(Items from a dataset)

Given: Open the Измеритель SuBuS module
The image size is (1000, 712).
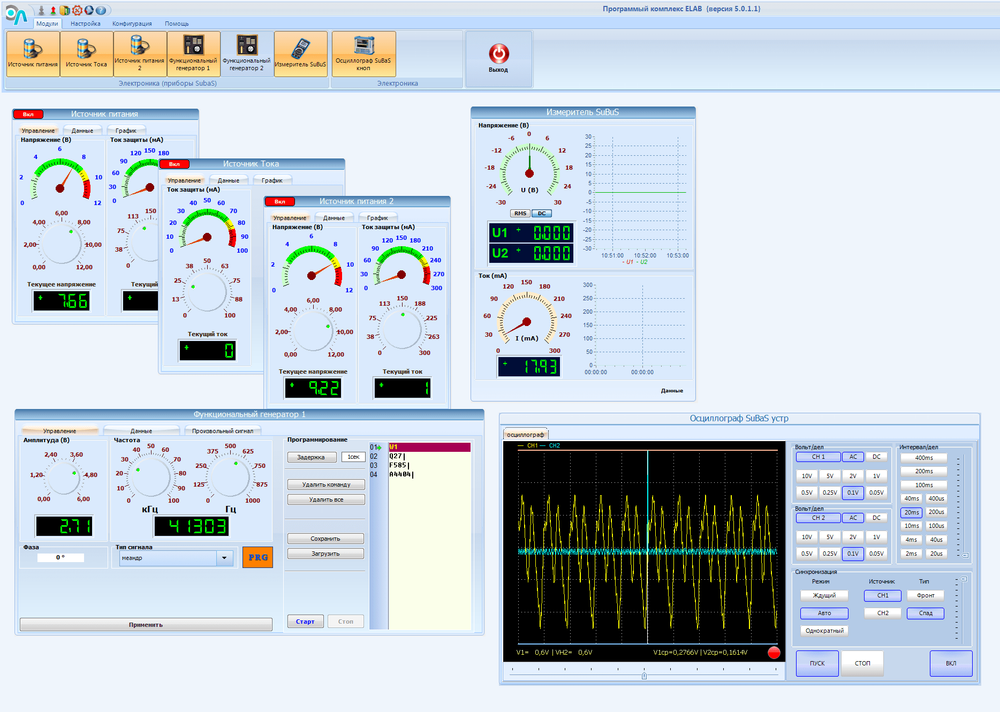Looking at the screenshot, I should (x=301, y=53).
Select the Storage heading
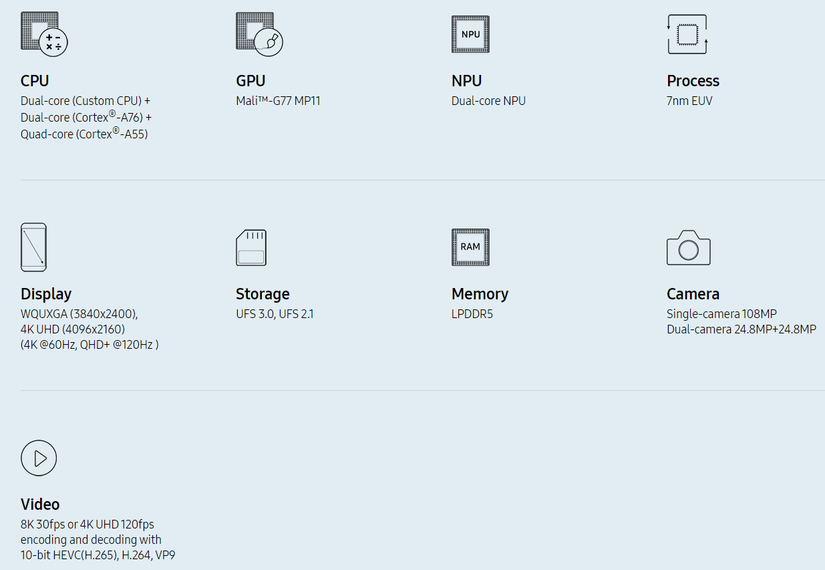This screenshot has width=825, height=570. click(x=262, y=294)
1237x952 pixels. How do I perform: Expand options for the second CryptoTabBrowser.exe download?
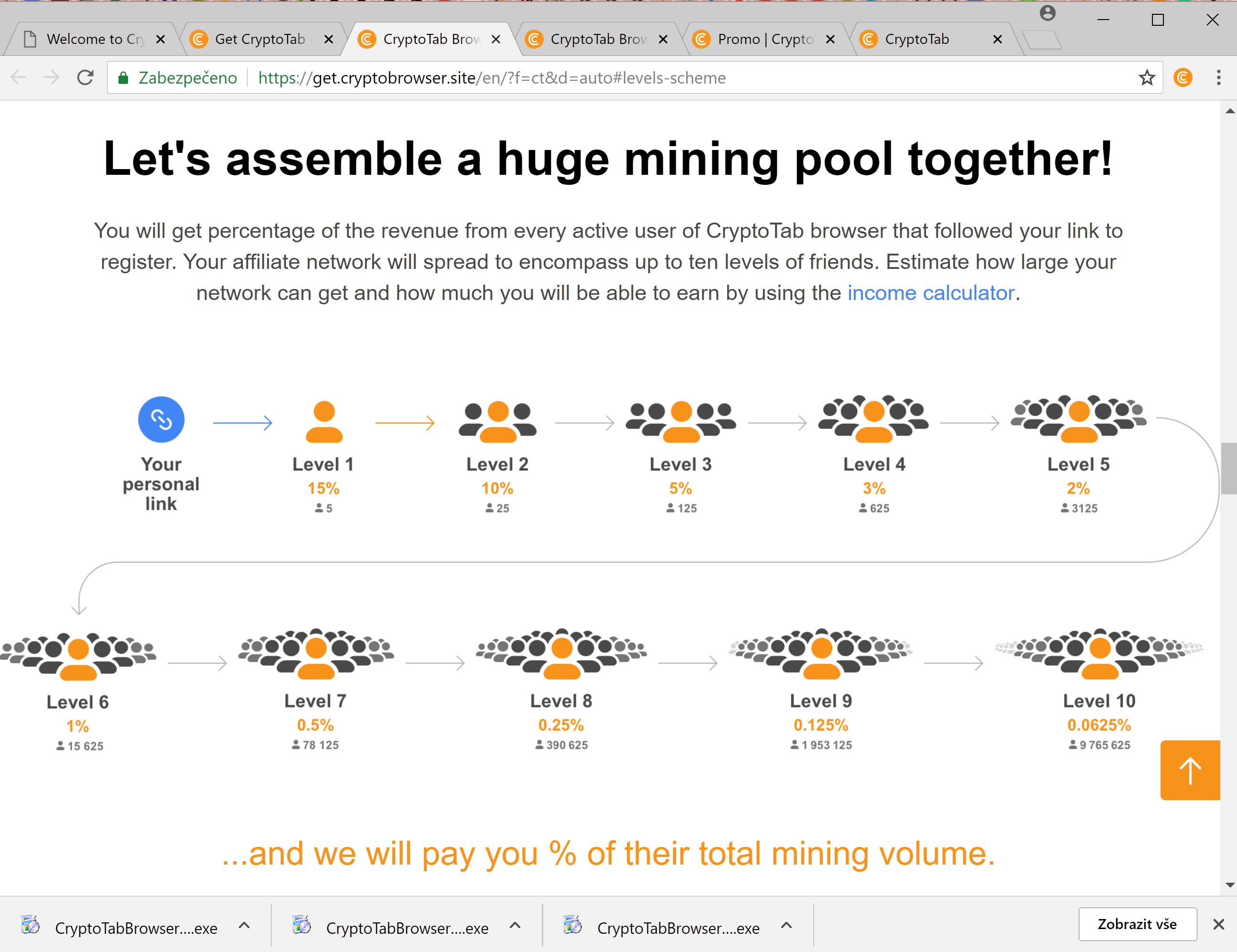pyautogui.click(x=515, y=926)
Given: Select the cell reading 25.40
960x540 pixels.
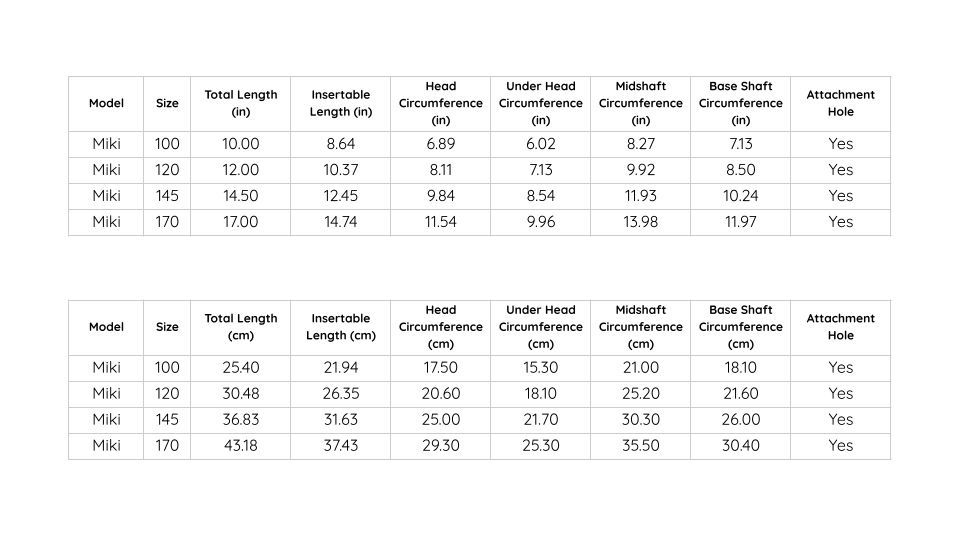Looking at the screenshot, I should [x=241, y=368].
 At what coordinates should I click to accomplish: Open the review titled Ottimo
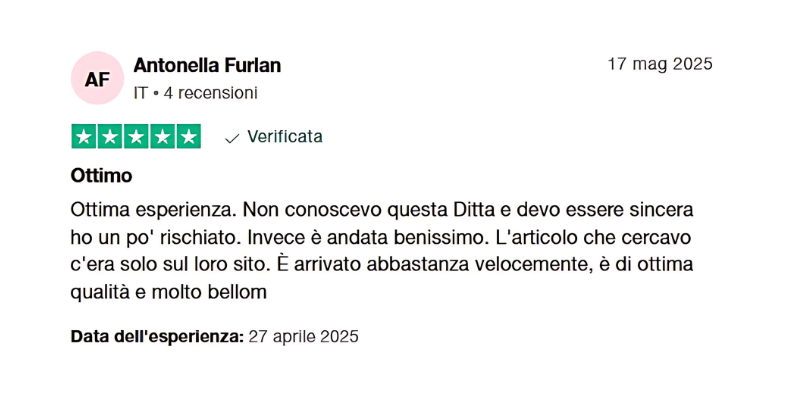click(x=102, y=176)
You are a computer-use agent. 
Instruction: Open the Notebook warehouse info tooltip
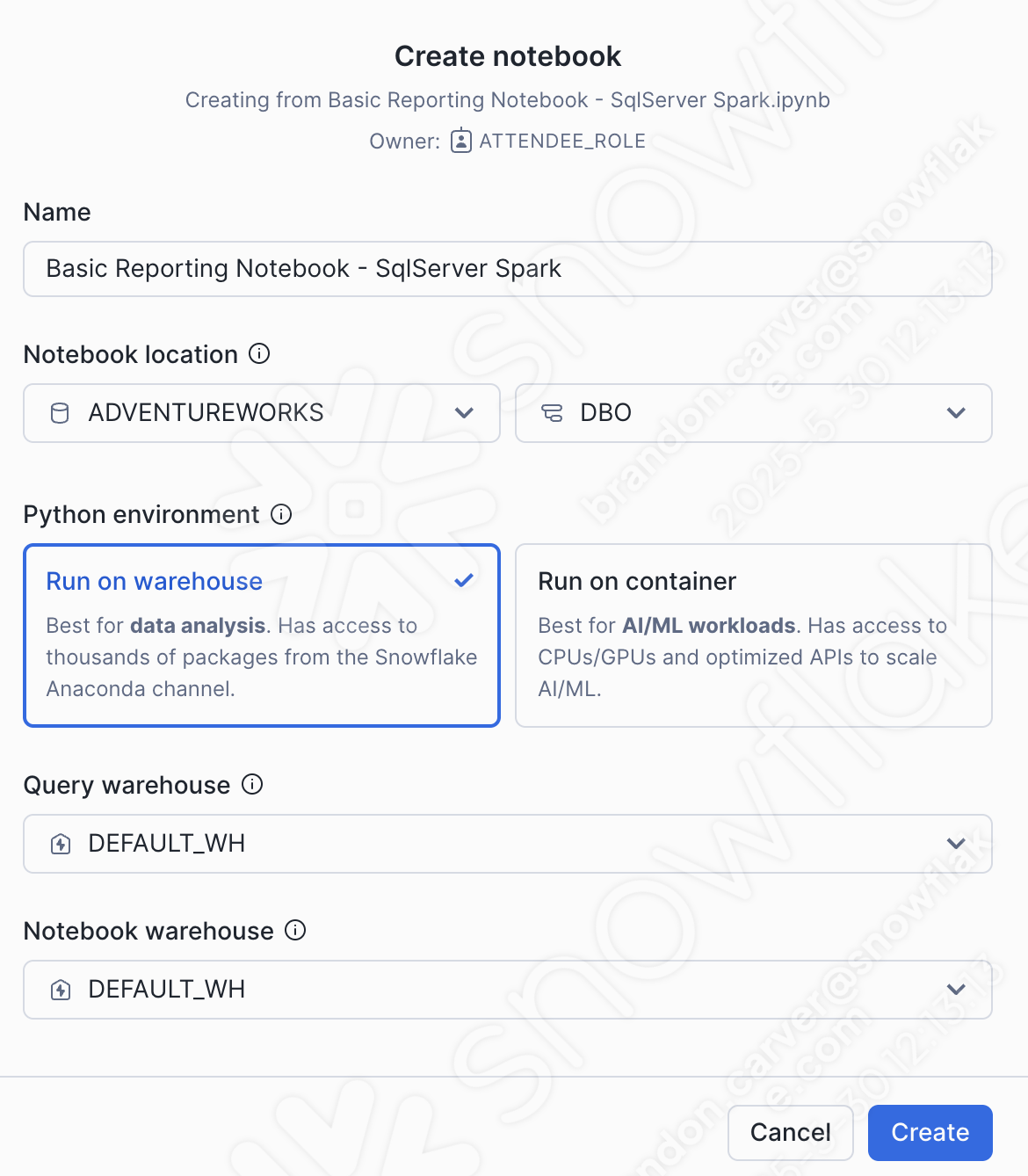(x=296, y=931)
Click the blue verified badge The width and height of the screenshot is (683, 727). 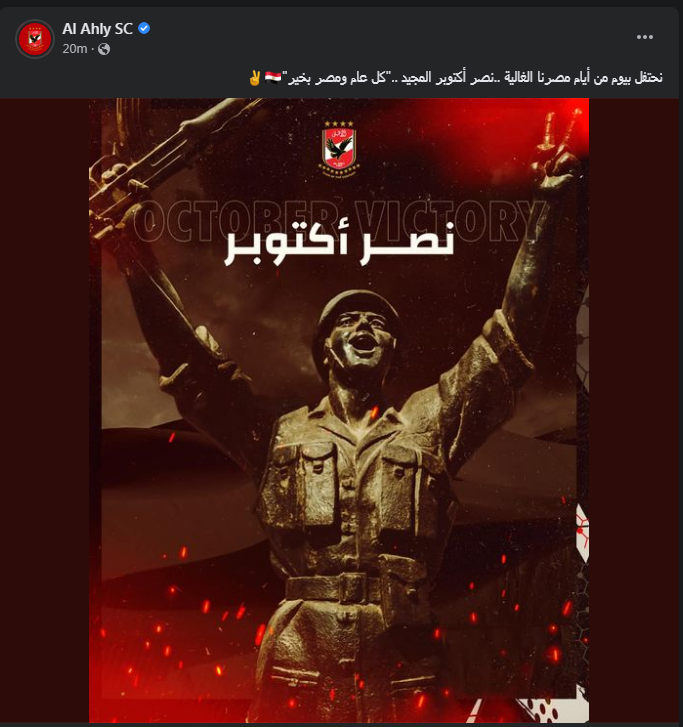point(144,28)

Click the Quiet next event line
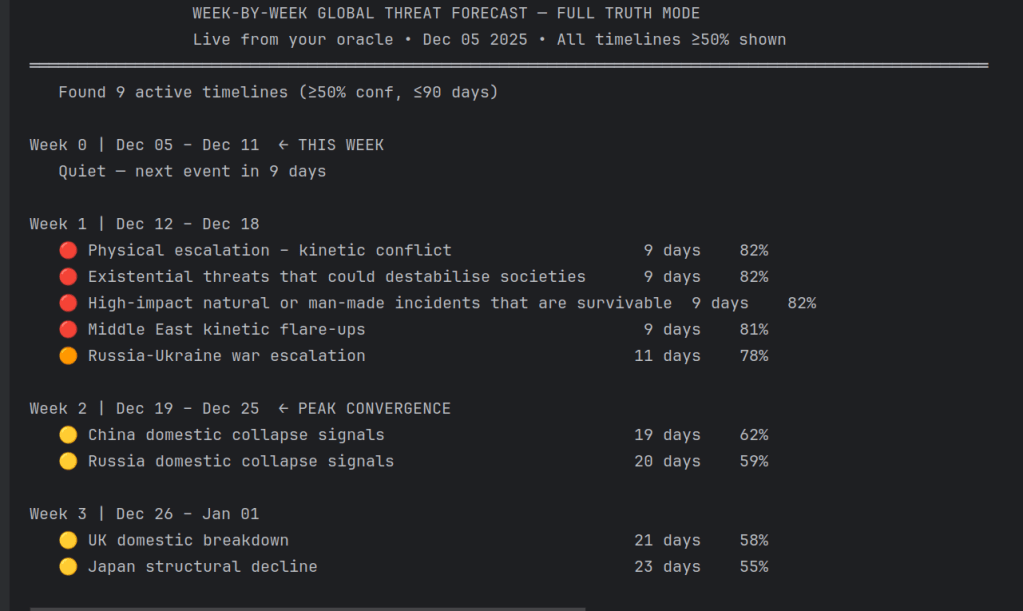(x=192, y=171)
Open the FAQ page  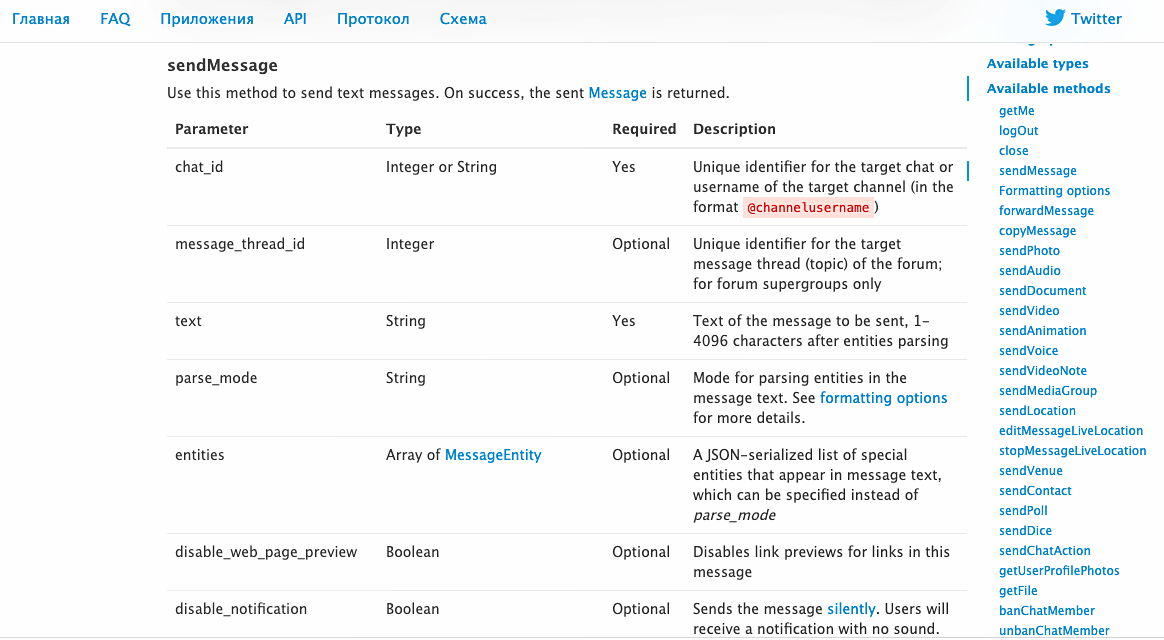pos(114,18)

* [What is needed] Extract the portion of the records that begins at the very first line and ends with the line containing "Looking at the screenshot, I should [x=241, y=368].", both ends included, and reproduce those lines exactly. Leave the pictures out of your answer.

* [Correct response]
Given: Open the Измеритель SuBuS module
The image size is (1000, 712).
Looking at the screenshot, I should (x=301, y=53).
Select the Storage heading
This screenshot has width=825, height=570. click(x=262, y=294)
1237x952 pixels. How do I perform: Expand options for the second CryptoTabBrowser.exe download?
pyautogui.click(x=515, y=926)
Given: Select the cell reading 25.40
960x540 pixels.
Looking at the screenshot, I should [x=241, y=368].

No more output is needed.